For each line in the records that contains "agent", make a copy.

RECORDS FOR THE EXERCISE section start

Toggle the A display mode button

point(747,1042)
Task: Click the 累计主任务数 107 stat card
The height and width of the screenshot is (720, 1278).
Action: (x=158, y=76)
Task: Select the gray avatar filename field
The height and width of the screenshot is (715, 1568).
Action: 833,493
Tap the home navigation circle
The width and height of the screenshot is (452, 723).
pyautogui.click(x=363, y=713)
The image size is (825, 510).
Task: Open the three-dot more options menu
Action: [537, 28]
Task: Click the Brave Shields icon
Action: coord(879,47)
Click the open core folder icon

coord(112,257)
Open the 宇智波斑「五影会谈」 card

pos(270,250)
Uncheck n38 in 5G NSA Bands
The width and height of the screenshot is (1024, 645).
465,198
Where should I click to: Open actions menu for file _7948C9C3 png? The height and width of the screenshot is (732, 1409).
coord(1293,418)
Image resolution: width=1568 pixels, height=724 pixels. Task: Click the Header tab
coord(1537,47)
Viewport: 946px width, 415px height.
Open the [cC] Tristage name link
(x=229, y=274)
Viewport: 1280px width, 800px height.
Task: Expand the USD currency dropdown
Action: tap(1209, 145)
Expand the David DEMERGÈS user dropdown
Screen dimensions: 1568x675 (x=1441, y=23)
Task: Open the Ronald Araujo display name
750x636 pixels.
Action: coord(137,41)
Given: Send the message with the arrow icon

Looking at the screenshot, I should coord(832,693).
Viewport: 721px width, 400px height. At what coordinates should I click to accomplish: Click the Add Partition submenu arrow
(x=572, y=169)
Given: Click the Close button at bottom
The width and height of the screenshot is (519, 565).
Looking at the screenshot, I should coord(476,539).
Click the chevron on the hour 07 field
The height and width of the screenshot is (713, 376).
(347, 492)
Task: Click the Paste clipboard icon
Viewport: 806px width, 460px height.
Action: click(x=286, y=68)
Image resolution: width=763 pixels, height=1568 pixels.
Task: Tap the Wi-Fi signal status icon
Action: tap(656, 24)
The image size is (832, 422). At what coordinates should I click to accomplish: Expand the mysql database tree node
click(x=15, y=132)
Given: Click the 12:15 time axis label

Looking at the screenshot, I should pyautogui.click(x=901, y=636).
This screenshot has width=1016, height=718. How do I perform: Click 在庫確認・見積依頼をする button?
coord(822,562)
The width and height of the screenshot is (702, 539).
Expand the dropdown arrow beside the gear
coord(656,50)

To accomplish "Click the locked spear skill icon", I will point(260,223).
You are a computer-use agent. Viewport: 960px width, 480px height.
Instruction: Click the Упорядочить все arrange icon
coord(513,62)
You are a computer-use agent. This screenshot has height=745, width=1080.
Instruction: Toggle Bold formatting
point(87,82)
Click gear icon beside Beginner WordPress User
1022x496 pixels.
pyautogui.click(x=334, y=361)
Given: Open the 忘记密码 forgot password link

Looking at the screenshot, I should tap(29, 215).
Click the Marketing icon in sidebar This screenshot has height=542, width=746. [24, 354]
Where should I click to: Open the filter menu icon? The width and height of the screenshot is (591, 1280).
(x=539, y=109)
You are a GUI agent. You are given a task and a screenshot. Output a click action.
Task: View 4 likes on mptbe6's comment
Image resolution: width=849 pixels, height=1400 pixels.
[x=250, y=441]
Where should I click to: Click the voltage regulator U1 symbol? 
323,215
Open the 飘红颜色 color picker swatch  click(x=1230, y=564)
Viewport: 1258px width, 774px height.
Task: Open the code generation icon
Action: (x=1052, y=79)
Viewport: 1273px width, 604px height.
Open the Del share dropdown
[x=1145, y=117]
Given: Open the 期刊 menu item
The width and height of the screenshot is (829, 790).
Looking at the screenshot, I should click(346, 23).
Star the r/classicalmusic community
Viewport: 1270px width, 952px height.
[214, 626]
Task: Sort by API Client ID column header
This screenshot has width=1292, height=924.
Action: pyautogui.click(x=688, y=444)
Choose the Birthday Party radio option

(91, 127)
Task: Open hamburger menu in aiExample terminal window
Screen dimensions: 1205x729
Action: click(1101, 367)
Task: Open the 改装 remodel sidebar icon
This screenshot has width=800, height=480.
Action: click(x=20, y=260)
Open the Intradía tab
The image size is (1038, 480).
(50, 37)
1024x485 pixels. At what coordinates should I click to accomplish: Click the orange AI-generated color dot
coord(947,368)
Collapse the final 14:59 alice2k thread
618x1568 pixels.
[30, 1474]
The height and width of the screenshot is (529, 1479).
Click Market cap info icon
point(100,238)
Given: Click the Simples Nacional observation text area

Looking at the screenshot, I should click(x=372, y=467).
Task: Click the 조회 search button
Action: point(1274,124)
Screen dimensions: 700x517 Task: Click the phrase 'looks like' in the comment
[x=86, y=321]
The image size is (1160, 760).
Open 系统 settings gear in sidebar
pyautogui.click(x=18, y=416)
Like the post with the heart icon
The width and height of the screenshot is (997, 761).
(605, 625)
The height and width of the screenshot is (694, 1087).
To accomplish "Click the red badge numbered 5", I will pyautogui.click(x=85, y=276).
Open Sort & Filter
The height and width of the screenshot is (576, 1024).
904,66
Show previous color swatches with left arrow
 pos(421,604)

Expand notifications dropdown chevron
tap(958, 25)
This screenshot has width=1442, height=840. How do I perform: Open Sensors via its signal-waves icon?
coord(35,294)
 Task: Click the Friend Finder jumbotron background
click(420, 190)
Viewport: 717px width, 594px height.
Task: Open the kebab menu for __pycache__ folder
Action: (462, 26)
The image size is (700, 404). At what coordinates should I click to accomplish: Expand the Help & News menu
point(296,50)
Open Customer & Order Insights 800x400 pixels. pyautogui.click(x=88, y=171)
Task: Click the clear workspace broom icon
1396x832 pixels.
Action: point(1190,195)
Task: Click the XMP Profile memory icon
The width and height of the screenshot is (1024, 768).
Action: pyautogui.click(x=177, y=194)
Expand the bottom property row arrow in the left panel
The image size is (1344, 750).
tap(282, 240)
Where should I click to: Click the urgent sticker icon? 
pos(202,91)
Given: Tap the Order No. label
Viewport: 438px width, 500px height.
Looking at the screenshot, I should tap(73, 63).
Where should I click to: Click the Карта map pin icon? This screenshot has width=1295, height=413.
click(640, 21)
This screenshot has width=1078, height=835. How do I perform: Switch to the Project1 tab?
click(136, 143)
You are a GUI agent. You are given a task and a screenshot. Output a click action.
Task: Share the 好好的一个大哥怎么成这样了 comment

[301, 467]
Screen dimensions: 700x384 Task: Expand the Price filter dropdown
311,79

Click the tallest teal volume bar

RECORDS FOR THE EXERCISE section end

:: SOLVED PROBLEM ::
You are a computer-use agent. Viewport: 960px width, 480px height.
You are a computer-use agent. This screenshot has height=745, width=1080.
You are a GUI agent. You are given a task and a screenshot. Output a click action.
You are a GUI agent. You are given a task and a screenshot. Output a click action.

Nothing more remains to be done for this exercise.